In der Sache ging es um die Frage, ob eine Kündigung wegen einer HIV-Infektion während der Wartezeit des § 1 KSchG, d.h. während der ersten sechs Monate des Arbeitsverhältnisses, diskriminierend und damit unwirksam ist.


Die Fundstelle:

Bundesarbeitsgericht, Urteil vom 19. Dezember 2013, Aktenzeichen: 6 AZR 190/12


Der nmb - arbeitsrecht - Kommentar:

Mit diesem Urteil hat das Bundesarbeitsgericht klargestellt, dass es sich bei einer HIV-infizierten Person um jemanden handelt, der an einer #Behinderung im Sinne des AGG leidet. Die Begründung des BAG für die Annahme der Behinderung lautet: "Die gesellschaftliche Teilhabe von HIV-Infizierten ist typischerweise durch Stigmatisierung und soziales Vermeidungsverhalten beeinträchtigt, die auf die Furcht vor einer Infektion zurückzuführen sind."
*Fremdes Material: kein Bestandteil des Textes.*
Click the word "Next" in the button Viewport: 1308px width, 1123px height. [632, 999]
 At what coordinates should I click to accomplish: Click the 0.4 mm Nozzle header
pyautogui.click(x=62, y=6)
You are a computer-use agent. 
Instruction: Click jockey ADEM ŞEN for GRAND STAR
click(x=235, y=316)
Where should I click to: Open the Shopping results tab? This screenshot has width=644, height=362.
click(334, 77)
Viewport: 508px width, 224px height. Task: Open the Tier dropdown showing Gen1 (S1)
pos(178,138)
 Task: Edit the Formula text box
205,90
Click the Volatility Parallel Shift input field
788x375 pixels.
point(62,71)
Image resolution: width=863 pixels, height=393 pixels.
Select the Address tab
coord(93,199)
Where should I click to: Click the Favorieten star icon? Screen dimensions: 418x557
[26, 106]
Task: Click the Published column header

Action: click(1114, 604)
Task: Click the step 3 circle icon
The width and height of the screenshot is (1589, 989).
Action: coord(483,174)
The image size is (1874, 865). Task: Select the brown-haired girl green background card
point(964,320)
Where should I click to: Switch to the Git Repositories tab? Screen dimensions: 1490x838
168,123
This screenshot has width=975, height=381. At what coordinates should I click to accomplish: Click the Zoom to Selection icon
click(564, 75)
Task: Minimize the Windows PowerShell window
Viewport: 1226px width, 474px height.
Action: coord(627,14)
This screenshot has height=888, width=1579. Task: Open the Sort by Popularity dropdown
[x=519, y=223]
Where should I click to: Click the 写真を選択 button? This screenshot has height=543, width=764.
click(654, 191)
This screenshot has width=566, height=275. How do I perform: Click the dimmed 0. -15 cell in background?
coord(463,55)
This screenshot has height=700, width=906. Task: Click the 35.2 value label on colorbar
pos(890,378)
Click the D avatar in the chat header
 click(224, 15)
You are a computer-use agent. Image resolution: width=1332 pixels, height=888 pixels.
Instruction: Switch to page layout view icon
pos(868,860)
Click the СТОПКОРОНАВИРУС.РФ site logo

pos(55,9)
Interessant an dieser Entscheidung ist zudem, dass es sich um eine #Kündigung während der ersten sechs Monate des Arbeitsverhältnisses handelt, also gerade nicht um eine Kündigung nach Erfüllung der Wartezeit des KSchG. Auch mit einem im Fall durchaus überlegenswerten Grund bei einem Arbeitnehmer, der im Reinraum in der Arzneimittelherstellung für intravenös verabreichte Arzneimittel zur Krebsbehandlung, kann der Arbeitgeber nicht einfach so wegen einer HIV-Erkrankung des Arbeitnehmers kündigen.
Üblicherweise setzen die meisten Gerichte bei der Überprüfung der Kündigung in den ersten sechs Monaten des Arbeitsverhältnisses keine zu hohen Hürden an, schließlich ist die Kündigung ja "lediglich" am Maßstab von Treu und Glauben und nicht am Kündigungsschutzgesetz zu messen. Außerdem sind sich Lehre und Rechtsprechung einig, dass das AGG kein "Sonderkündigungsschutzgesetz" ist.
Im vorliegenden Fall geht es gleichwohl nicht nur um die Frage einer Entschädigung, sondern auch darum, ob eine #diskriminierende Kündigung vorliegt.
Dennoch ist die Entscheidung nicht als neue Auffassung im Sinne eines neuen Kündigungsschutzes durch das AGG zu bewerten, sondern sie verdeutlicht einmal mehr, wie ein Verstoß gegen den Maßstab von Treu und Glauben aussehen kann.